+++ Data listing +++

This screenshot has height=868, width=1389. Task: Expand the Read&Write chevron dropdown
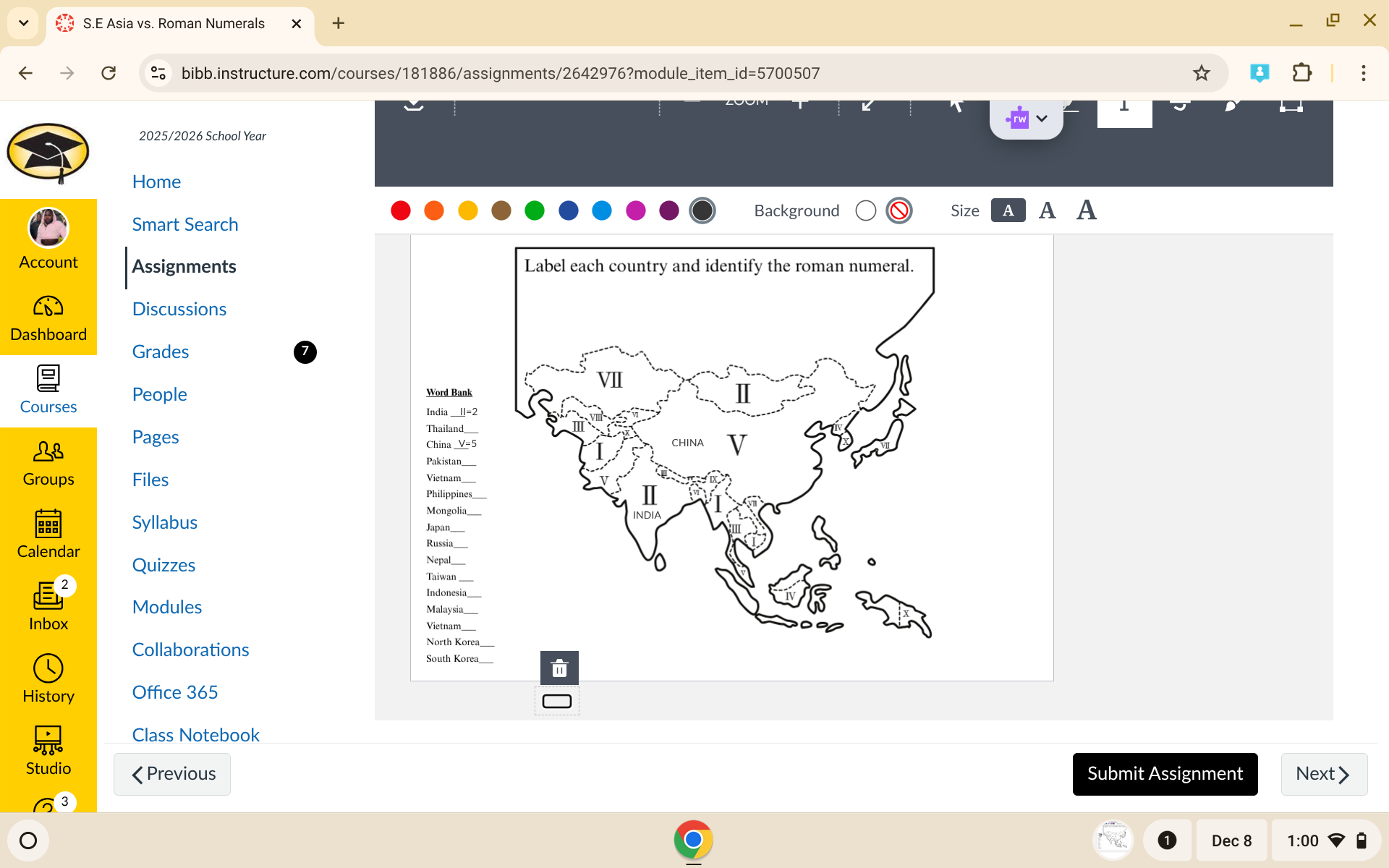tap(1042, 118)
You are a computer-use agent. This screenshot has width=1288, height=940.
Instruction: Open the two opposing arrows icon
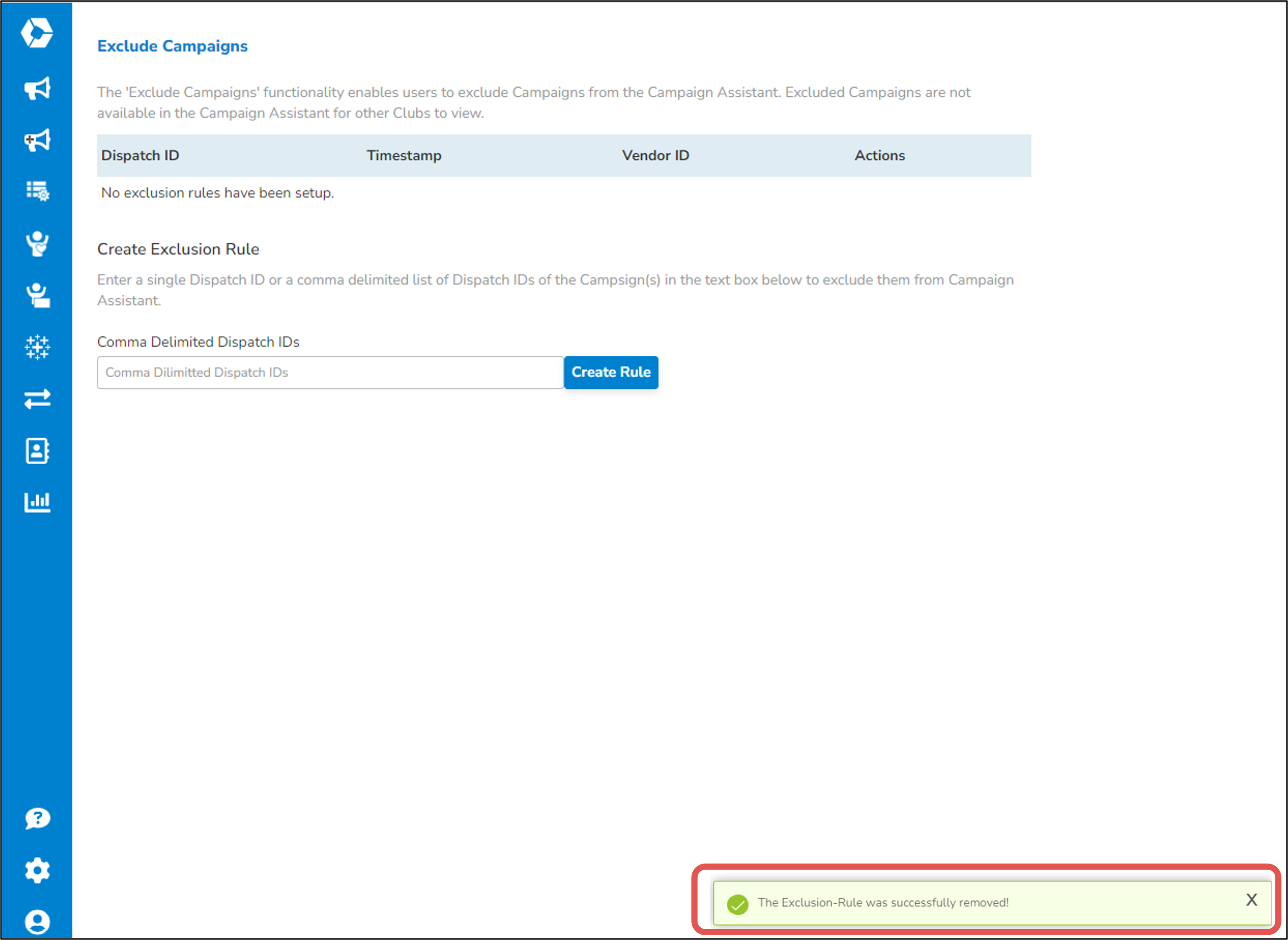[x=38, y=399]
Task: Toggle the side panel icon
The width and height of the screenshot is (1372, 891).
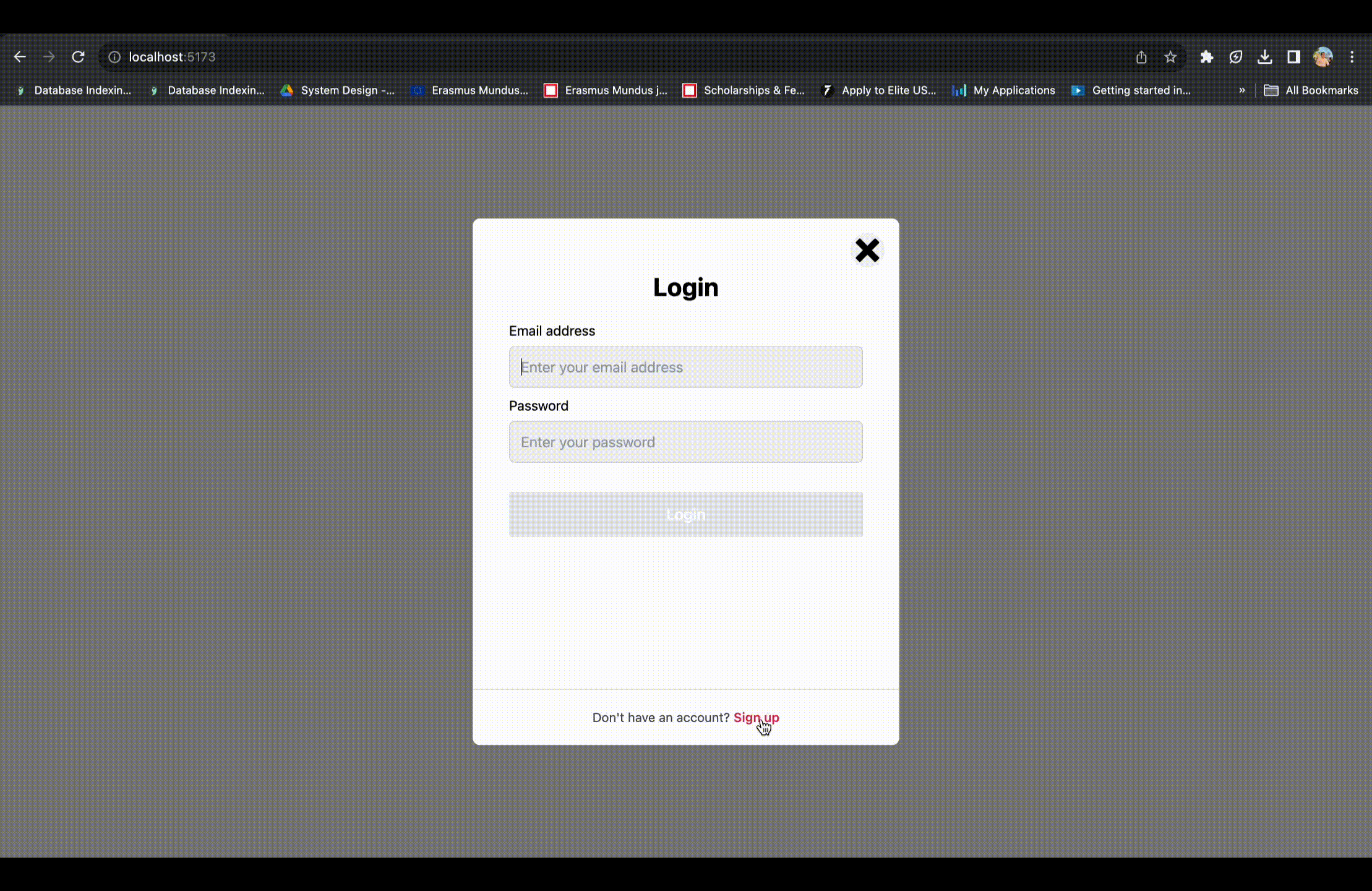Action: click(1293, 57)
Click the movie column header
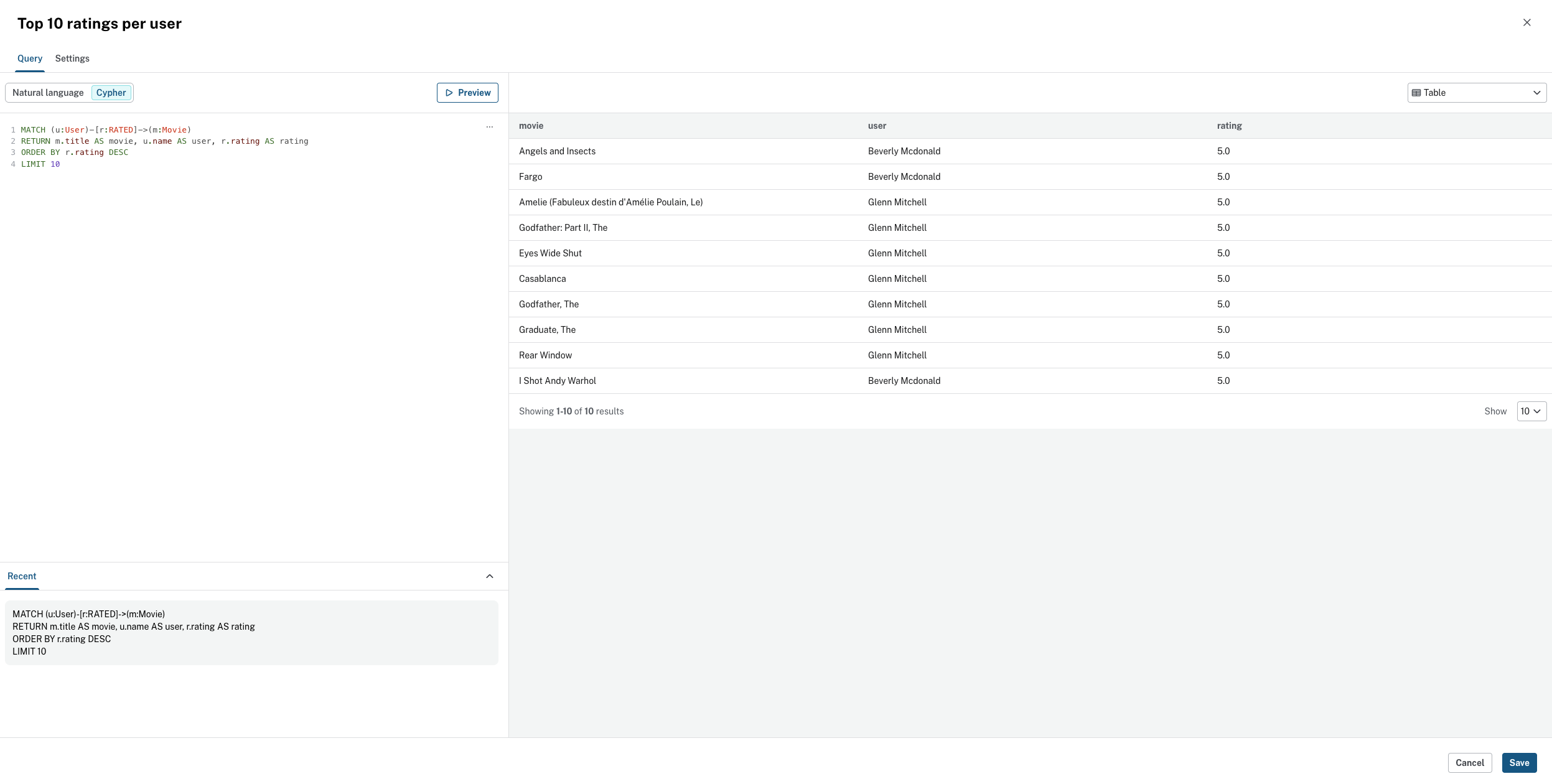1552x784 pixels. click(531, 126)
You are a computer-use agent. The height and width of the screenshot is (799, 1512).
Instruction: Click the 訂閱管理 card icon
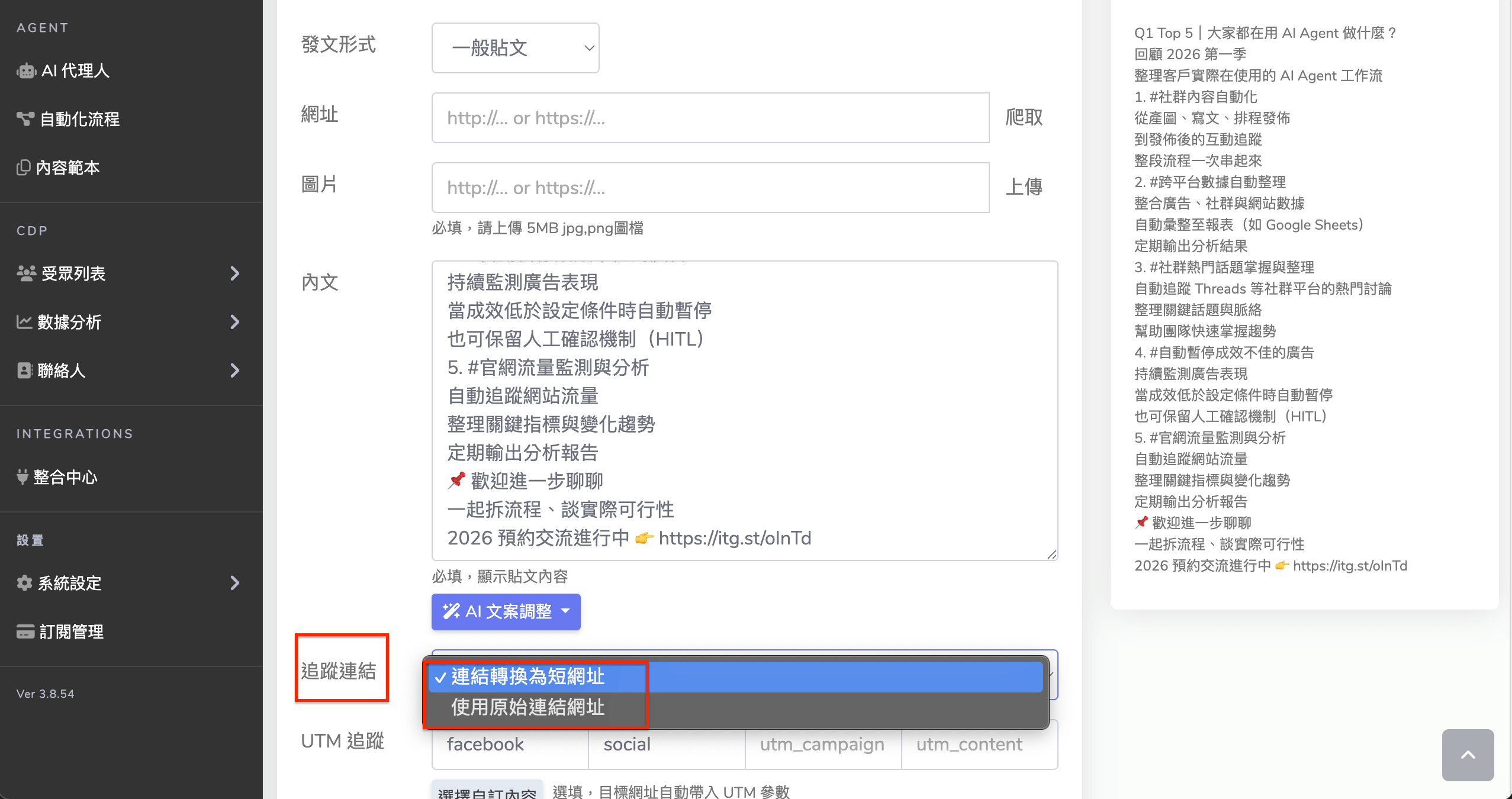click(25, 632)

+++

## About this exercise
Reproduce all entries above exactly, minus the images.

## Finished task
This screenshot has height=868, width=1389. Task: Expand the Read&Write chevron dropdown
tap(1042, 118)
You are a computer-use agent. This screenshot has width=1288, height=940.
Instruction: Open the two opposing arrows icon
[x=38, y=399]
Task: Toggle the side panel icon
The width and height of the screenshot is (1372, 891).
Action: click(1293, 57)
Click the movie column header
1552x784 pixels. click(531, 126)
You are a computer-use agent. The height and width of the screenshot is (799, 1512).
Instruction: Click the 訂閱管理 card icon
click(25, 632)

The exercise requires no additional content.